[BEGIN]

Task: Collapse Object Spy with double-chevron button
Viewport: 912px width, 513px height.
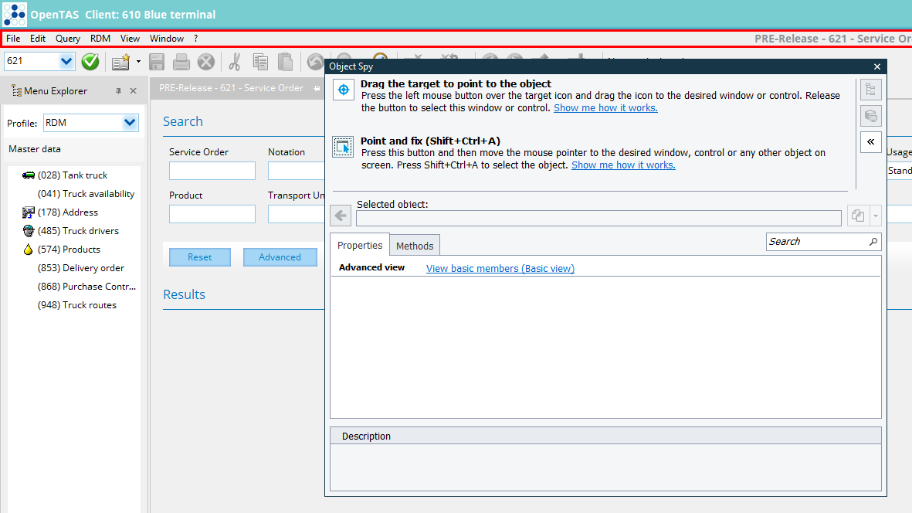Action: pos(871,142)
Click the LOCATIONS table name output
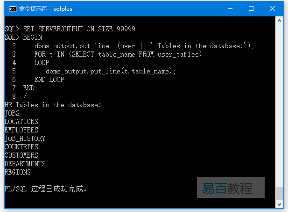The image size is (288, 212). (x=21, y=122)
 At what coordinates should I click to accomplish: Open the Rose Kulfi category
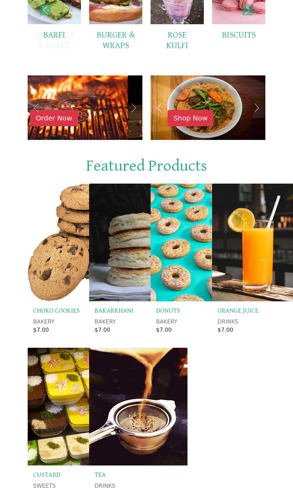[x=177, y=40]
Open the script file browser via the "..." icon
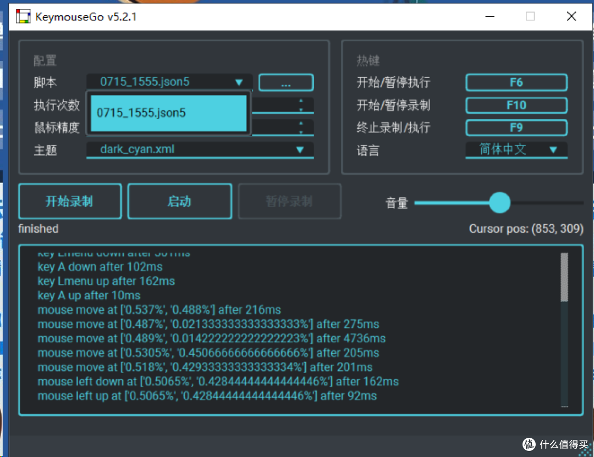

[END]

▶ GIVEN PROBLEM
Retype every line of the listing above exactly as it appears, omitting the pictures.

▶ FINAL RESULT
Task: Collapse Object Spy with double-chevron button
Viewport: 912px width, 513px height.
Action: pos(871,142)
Click the LOCATIONS table name output
The image size is (288, 212). (x=21, y=122)
 At what coordinates should I click to accomplish: Open the Rose Kulfi category
[x=177, y=40]
Open the script file browser via the "..." icon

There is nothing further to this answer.